Леонид Кравчук: в Беловежье мы не были путчистами
Ровно 15 лет назад 19 августа 1991 года было создано ГКЧП и предпринят, так называемый, путч. После его провала смертельно раненое государство начало свой путь к Беловежским соглашениям. О том, как начинался процесс распада Великой империи Советского Союза и обретения независимости советских республик, а также что последовало после путча, ИА «Национальные Интересы» вспоминает вместе с непосредственным участником этих процессов, первым президентом Украины Леонидом Кравчуком.
— Леонид Макарович, в этом году исполняется 15 лет с момента распада СССР, ГКЧП, путча и, фактически, образования независимой Украины. Расскажите, какие у вас были в конце 80-х — начале 90-х ощущения? Знали ли Вы, что Советский Союз так скоропостижно скончается?
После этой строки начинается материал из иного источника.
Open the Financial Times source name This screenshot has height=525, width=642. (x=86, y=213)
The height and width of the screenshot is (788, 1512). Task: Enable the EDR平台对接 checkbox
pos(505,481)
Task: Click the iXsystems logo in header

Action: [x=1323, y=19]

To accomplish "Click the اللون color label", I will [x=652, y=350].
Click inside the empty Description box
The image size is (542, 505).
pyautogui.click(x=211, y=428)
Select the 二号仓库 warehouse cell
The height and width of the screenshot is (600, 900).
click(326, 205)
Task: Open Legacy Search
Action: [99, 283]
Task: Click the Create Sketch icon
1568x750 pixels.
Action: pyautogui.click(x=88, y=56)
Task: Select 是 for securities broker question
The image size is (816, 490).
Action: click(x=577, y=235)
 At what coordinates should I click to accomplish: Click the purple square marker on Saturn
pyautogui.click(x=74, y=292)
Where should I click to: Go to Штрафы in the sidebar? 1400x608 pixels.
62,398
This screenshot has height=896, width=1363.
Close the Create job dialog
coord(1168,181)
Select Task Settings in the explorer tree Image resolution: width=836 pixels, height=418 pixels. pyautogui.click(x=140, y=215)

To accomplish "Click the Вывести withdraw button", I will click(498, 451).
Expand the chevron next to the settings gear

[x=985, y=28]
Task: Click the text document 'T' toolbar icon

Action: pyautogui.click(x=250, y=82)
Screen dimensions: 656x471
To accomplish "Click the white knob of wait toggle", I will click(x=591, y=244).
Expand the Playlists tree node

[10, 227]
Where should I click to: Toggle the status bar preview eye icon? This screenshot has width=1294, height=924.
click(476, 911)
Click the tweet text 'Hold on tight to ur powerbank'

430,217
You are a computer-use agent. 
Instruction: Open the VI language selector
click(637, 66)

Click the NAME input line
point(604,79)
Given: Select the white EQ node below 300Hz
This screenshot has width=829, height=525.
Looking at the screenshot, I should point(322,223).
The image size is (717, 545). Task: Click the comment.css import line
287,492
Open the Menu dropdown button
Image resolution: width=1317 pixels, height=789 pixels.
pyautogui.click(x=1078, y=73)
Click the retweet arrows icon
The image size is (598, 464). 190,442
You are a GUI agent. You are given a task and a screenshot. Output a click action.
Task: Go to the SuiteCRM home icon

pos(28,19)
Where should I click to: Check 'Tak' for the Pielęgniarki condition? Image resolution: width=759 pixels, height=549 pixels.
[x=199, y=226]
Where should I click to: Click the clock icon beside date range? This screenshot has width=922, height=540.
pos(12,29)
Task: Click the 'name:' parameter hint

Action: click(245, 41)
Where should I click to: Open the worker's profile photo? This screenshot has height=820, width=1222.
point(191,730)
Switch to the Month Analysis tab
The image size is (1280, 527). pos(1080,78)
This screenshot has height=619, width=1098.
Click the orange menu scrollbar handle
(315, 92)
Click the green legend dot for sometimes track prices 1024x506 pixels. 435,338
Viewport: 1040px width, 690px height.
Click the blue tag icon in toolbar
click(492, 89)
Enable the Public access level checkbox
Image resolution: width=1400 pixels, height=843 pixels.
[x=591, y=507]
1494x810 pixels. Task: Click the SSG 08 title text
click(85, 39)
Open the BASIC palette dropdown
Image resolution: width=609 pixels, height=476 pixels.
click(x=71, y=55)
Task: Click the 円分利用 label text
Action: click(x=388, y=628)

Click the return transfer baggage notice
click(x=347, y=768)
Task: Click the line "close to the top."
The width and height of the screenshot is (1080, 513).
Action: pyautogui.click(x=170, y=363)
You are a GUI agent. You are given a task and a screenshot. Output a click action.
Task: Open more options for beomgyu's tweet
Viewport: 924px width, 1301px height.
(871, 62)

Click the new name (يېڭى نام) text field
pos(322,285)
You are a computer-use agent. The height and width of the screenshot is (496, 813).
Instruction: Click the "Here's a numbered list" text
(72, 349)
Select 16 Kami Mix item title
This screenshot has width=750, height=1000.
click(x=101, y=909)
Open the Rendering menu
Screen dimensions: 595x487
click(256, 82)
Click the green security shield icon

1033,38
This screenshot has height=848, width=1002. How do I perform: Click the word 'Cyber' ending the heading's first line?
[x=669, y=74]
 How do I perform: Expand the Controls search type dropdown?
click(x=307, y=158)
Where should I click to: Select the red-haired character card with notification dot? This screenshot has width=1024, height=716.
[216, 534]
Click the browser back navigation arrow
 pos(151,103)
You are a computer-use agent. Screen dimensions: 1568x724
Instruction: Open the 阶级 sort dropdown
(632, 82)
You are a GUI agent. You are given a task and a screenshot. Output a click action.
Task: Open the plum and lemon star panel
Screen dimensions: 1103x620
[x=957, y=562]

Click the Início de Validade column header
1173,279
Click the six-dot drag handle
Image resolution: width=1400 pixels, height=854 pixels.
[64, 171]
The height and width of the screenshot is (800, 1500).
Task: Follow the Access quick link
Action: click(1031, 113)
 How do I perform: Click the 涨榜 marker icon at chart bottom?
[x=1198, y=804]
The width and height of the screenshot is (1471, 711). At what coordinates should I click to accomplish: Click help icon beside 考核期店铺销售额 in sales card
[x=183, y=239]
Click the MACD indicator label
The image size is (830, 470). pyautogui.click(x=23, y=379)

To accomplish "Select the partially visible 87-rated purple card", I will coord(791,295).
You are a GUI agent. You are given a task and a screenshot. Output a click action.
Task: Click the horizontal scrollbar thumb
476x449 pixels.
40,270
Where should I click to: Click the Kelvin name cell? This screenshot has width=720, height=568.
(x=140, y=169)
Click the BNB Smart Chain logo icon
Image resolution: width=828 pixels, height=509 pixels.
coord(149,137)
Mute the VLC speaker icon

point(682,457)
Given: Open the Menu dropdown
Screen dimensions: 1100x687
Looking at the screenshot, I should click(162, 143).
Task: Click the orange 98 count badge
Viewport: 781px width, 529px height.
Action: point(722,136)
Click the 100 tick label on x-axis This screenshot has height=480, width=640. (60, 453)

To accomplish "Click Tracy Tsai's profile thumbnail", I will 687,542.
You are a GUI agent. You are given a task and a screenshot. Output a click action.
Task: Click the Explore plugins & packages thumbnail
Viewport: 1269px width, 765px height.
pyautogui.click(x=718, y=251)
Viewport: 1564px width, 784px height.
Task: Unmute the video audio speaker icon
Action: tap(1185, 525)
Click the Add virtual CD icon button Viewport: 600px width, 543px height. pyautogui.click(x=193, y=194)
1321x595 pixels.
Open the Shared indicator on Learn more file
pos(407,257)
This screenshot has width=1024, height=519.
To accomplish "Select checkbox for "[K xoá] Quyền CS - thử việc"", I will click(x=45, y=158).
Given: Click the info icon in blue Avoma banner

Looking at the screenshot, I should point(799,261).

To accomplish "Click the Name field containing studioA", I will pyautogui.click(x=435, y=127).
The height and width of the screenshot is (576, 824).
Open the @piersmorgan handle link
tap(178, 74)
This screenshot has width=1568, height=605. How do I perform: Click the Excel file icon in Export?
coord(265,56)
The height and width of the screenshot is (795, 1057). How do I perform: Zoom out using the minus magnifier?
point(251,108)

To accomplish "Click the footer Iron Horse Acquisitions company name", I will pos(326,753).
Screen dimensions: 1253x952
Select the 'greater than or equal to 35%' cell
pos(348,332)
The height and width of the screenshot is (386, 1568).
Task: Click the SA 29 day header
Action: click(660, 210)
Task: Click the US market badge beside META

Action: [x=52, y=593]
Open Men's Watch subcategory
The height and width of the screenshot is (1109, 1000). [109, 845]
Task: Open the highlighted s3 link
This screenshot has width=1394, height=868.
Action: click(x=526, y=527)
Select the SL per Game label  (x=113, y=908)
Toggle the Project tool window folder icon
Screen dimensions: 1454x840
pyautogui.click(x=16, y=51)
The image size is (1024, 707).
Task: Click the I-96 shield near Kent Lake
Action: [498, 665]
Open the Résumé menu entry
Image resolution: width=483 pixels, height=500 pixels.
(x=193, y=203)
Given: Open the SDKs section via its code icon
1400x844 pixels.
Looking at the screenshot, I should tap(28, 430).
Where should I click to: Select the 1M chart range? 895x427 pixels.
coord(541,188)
— Я человек, который по своей работе занимался историей, философией и политической экономикой – это была моя жизнь. Я преподавал, я знал, что все империи недолговечны. Но когда приходит срок жизни империи, сказать трудно. Потому что после войны (Второй Мировой, — прим. ИА «Национальные Интересы») рушилась вся колониальная система, многие страны пришли к независимости, многие начали строить национальные государства. Ясное дело, у меня этот вопрос тоже возникал: а почему Украина, большая страна, не может построить свое государство, которое будет исполнять волю своего народа? Но, честно сказать, я не думал, что это произойдет так быстро, я думал, что процесс развала будет очень затяжным и мучительным.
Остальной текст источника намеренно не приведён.